◆ What you should do ◆
Find the lines in the records below that contain "marker", and report each of them.

◆ Records to process ◆
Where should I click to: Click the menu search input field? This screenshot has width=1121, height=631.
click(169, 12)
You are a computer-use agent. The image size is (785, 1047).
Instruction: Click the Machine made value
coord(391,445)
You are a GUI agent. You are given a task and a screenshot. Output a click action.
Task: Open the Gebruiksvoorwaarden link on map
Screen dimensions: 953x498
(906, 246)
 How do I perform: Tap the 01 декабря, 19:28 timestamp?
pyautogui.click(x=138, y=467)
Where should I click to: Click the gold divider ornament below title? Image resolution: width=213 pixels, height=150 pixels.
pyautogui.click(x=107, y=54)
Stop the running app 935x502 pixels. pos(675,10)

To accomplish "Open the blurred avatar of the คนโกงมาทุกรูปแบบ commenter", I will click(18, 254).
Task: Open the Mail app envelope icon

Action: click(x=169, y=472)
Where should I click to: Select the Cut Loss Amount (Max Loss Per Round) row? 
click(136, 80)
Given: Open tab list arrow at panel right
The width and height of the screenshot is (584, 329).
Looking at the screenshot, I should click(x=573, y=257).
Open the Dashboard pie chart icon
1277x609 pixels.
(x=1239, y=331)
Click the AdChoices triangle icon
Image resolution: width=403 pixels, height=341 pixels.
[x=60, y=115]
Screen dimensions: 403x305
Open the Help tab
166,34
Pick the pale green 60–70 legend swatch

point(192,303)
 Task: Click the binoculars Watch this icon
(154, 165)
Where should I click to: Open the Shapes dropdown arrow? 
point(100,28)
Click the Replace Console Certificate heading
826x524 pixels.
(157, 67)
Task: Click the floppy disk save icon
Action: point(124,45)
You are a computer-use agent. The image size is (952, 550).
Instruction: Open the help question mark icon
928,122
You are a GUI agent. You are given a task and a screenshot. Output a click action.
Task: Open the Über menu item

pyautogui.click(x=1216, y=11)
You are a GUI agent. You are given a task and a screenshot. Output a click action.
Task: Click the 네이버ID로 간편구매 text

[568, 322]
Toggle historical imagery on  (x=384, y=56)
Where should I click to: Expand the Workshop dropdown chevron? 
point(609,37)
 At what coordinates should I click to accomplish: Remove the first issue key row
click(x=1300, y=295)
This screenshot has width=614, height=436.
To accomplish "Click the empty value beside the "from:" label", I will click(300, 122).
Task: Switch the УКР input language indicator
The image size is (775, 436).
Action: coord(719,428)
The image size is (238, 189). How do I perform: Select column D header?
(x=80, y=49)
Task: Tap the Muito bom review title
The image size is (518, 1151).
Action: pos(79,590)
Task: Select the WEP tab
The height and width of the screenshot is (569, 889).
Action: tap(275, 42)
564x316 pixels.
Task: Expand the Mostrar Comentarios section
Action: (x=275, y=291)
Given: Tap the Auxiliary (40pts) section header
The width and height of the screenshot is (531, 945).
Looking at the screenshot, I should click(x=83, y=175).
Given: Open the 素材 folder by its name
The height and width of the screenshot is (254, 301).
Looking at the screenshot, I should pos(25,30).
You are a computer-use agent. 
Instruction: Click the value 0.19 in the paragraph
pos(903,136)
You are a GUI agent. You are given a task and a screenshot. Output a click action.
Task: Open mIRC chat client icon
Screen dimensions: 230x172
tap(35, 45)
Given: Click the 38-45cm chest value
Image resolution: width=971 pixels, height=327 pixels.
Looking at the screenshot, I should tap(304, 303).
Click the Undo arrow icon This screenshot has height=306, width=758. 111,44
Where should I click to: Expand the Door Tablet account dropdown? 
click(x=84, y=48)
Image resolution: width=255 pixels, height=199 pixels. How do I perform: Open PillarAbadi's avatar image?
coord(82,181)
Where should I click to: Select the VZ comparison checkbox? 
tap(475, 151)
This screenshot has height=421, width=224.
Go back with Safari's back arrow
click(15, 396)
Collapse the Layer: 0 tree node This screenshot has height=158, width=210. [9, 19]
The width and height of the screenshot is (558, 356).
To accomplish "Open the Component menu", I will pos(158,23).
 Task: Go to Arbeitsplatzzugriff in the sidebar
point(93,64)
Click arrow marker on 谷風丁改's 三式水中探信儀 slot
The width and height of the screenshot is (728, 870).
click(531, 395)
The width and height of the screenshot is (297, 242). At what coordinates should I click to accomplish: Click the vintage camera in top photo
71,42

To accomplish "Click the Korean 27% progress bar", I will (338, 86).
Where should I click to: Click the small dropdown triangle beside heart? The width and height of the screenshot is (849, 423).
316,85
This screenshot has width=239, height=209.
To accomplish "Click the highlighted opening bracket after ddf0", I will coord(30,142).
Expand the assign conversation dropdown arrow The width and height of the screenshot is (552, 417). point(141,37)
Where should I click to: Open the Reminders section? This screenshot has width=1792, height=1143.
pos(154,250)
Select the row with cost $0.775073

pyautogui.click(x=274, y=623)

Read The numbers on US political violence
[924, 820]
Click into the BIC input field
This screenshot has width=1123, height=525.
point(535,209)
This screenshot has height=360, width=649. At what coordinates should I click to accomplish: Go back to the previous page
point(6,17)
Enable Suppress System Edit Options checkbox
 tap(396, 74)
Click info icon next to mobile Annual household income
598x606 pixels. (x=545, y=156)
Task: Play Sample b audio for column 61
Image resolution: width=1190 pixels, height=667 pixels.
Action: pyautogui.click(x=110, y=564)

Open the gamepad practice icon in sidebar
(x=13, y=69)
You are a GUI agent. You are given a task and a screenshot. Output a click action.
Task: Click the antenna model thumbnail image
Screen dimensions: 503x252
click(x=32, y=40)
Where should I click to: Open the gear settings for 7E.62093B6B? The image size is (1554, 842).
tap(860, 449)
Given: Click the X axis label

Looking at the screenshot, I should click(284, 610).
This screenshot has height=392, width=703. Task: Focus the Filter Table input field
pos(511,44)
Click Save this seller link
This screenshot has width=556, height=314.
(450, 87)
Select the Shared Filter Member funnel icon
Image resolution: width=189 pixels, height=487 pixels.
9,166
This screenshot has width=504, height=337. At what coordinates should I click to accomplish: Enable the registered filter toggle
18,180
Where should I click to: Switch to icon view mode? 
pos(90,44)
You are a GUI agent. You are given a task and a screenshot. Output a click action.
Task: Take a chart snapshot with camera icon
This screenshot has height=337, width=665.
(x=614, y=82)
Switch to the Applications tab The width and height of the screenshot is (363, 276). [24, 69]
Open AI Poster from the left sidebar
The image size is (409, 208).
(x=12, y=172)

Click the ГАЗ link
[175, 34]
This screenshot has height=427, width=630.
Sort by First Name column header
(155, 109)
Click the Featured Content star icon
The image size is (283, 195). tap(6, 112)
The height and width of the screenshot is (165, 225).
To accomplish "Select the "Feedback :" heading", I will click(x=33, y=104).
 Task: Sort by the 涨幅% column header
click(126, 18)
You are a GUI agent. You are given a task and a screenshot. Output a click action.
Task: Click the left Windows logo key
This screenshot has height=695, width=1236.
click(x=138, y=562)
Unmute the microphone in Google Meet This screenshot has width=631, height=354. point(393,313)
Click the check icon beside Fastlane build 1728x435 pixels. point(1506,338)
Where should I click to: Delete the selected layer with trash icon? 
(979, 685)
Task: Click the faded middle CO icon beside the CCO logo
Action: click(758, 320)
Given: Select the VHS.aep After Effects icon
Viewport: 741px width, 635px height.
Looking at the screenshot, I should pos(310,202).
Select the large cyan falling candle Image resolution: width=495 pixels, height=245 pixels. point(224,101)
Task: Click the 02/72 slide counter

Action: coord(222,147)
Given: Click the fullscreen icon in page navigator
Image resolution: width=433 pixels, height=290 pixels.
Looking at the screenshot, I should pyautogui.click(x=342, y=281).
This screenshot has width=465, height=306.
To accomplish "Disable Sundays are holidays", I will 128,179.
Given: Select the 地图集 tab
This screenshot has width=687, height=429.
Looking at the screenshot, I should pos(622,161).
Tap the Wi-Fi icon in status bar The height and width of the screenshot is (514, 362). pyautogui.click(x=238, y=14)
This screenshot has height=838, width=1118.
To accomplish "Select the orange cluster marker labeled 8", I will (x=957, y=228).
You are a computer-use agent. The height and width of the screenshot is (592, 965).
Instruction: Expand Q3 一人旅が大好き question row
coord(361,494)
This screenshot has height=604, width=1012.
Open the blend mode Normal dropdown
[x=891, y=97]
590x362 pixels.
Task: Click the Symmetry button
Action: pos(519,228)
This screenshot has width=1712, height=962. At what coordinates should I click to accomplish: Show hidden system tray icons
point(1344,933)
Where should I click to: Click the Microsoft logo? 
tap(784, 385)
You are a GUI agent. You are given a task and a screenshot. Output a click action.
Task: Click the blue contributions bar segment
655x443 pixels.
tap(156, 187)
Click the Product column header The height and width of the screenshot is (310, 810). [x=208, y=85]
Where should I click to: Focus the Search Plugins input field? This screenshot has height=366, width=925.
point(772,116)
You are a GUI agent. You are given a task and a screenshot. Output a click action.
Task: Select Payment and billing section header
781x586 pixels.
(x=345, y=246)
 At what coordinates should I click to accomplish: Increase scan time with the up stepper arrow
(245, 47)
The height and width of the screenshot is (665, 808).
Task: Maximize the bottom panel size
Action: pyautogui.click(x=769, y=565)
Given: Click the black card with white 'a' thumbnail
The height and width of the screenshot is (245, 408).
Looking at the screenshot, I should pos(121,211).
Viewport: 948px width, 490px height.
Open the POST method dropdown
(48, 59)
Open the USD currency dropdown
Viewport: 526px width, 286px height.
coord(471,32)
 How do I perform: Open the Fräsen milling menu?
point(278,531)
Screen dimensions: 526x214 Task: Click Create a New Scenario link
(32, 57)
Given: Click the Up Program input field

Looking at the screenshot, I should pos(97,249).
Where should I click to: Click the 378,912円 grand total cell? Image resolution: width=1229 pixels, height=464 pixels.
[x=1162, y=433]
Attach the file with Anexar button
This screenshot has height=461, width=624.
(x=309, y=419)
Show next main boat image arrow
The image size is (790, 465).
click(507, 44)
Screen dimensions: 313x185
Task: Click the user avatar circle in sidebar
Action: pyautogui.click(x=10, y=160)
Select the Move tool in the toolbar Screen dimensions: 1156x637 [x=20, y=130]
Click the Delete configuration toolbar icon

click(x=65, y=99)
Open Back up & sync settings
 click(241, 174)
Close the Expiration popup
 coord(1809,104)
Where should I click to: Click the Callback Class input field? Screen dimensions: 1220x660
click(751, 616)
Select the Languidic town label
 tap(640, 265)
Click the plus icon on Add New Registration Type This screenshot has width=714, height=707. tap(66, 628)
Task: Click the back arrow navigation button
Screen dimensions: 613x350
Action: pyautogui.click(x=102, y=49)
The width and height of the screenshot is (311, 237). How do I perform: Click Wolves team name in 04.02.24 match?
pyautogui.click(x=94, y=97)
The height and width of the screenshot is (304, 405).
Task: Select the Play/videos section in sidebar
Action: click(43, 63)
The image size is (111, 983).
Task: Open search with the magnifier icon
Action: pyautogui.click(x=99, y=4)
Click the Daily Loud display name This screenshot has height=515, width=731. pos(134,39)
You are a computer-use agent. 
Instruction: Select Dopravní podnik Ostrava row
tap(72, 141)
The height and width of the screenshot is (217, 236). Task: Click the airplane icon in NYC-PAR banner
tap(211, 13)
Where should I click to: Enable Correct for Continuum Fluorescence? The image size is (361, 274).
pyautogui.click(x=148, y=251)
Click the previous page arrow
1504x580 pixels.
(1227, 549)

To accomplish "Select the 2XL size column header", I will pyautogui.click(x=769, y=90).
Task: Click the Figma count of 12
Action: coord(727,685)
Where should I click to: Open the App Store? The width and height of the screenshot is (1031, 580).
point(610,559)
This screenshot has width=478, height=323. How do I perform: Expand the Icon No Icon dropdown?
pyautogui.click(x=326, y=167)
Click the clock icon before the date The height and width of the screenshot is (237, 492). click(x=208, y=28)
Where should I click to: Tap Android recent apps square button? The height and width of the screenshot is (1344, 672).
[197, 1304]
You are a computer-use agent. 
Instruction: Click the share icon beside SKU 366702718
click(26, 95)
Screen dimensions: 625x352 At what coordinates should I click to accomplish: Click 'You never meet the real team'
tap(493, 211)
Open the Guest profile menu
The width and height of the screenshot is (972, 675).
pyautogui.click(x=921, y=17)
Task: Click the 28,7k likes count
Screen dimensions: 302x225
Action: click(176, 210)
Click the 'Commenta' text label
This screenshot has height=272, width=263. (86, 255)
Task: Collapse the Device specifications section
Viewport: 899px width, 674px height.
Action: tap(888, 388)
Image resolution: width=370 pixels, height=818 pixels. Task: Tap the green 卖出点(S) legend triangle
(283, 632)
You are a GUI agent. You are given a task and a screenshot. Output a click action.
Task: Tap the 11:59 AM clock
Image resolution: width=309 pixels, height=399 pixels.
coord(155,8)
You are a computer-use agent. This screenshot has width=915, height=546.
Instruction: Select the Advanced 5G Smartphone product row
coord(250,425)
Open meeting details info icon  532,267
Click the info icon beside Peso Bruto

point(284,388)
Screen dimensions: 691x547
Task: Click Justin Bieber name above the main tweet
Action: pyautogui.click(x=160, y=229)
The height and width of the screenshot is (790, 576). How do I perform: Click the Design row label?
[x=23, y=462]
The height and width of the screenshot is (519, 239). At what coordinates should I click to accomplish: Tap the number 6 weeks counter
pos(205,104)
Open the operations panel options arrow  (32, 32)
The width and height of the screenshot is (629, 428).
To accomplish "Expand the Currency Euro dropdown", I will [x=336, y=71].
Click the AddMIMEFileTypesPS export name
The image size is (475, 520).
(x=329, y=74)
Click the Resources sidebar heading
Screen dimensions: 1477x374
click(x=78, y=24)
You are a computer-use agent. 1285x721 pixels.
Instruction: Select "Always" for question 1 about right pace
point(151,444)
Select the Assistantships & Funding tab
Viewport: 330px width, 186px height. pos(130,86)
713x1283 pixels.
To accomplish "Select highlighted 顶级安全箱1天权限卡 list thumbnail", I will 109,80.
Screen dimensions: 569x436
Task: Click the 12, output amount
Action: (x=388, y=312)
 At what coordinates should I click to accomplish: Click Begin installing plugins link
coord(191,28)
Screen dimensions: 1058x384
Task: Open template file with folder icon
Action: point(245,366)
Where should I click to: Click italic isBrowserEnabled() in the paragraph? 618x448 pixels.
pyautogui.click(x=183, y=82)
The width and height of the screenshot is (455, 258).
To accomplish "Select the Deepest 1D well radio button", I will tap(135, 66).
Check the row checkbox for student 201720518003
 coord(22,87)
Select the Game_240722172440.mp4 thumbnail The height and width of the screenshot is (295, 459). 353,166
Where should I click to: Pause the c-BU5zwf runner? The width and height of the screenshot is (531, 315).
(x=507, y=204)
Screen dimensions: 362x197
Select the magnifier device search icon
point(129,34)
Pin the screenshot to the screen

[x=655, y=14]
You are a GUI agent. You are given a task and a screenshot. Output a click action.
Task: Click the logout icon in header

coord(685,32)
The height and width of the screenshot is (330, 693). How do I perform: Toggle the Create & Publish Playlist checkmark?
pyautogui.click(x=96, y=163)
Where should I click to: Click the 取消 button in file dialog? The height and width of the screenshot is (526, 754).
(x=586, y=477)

◆ Task result ◆
Click arrow marker on 谷風丁改's 三式水中探信儀 slot
To accomplish "Select the orange cluster marker labeled 8", I will (x=957, y=228).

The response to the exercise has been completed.